Et vous avez réussi à drainer toutes ces grandes figures du monde artistique béninois dans une telle mission ? 

Comme vous le dites. Je m’étais rapproché des plus grands parce qu’un véritable grand artiste est comme le personnage Motolari d’une pièce de théâtre de Camille Amouro. Quelqu’un dont le nom signifie « je sais lire l’avenir ». Le pompon, c’est la participation du professeur Roger Gbégnonvi. Il s’était engagé tout de suite. C’est ma meilleure amie qui avait favorisé le contact. Pour ceux qui ont vu le film en salle le mercredi 19 juillet, il s’agit d’un véritable hommage à lui rendu après son décès intervenu une semaine jour pour jour avant le lancement officiel du film. Quand je vous disais que les artistes sont ceux qui lisent l’avenir, en douteriez-vous encore ? Puisse-t-il reposer en paix dans le creux de l’argile de Ouidah. J’en profite pour saluer également la mémoire de feu Grégoire Noudéhou qui était également avec nous sur ce film. Faire son premier long métrage avec une personnalité de son rang, élève de Joseph Kpobli avec lequel il a conçu des décors pour Sembène Ousmane, Abderrahmane Sissakou et Saint Pierre Yaméogo, c’est juste extraordinaire. 

Seriez-vous prêt à reprendre un film dans les mêmes conditions ?

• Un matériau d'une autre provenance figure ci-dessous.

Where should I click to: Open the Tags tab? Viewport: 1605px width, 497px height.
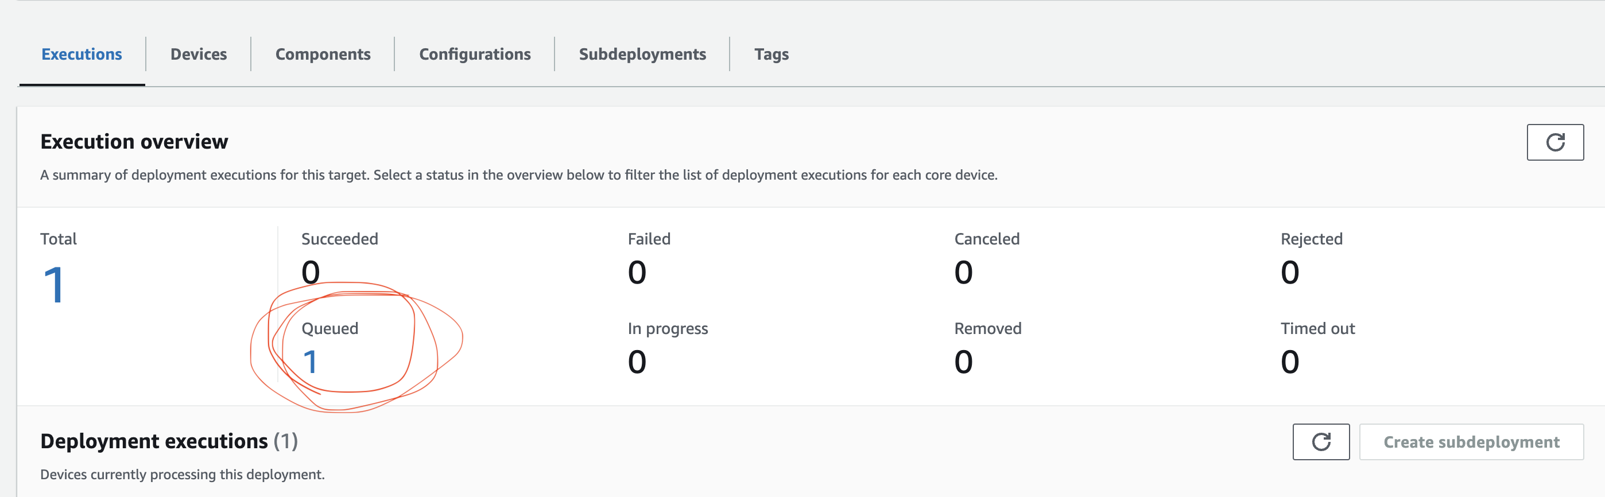tap(771, 54)
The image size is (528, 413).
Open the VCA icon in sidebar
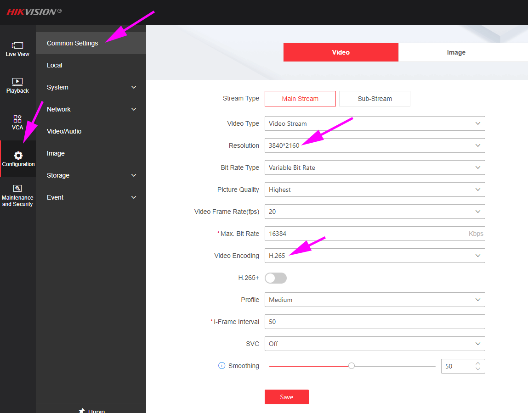click(x=17, y=119)
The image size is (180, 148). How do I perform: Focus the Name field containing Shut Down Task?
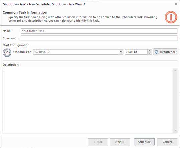coord(99,31)
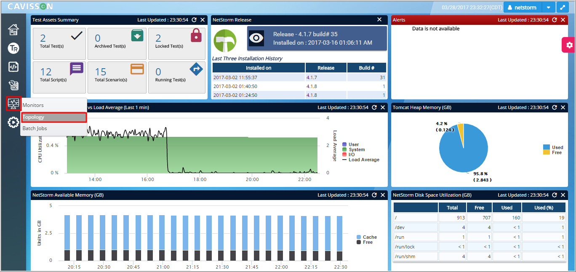Select Topology from the popup menu
This screenshot has width=576, height=272.
[x=54, y=117]
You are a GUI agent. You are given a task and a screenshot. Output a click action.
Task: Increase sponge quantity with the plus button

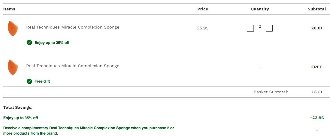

Notre fougue et notre détermination ont pu nous permettre de surmonter les nombreux obstacles qui ont pu se dresser sur notre chemin dans le cadre de la production de ce film, c’est vrai. Et comme vous le savez, jeunesse n’est pas éternelle. Il faut espérer que nous avons fait nos preuves et qu’il est temps qu’une industrie cinématographique se mette véritablement en place dans notre pays. Cela fera faire un grand bond au milieu culturel et à l’image du pays tout entier.